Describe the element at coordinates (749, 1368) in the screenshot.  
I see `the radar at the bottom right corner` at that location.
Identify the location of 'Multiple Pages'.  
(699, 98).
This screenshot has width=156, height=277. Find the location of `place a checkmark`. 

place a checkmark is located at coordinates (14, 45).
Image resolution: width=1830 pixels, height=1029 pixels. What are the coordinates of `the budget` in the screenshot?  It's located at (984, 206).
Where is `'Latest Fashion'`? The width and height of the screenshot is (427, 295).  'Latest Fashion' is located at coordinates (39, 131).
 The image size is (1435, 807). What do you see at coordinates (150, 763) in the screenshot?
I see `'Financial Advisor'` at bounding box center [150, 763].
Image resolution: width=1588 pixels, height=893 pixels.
· · ·
Reproduce each of the entries above verbatim, without altering any line.

Describe the element at coordinates (749, 1368) in the screenshot.  
I see `the radar at the bottom right corner` at that location.
Identify the location of 'Multiple Pages'.  
(699, 98).
This screenshot has width=156, height=277. Find the location of `place a checkmark`. 

place a checkmark is located at coordinates (14, 45).
Image resolution: width=1830 pixels, height=1029 pixels. What are the coordinates of `the budget` in the screenshot?  It's located at (984, 206).
Where is `'Latest Fashion'`? The width and height of the screenshot is (427, 295).  'Latest Fashion' is located at coordinates (39, 131).
 The image size is (1435, 807). What do you see at coordinates (150, 763) in the screenshot?
I see `'Financial Advisor'` at bounding box center [150, 763].
Image resolution: width=1588 pixels, height=893 pixels.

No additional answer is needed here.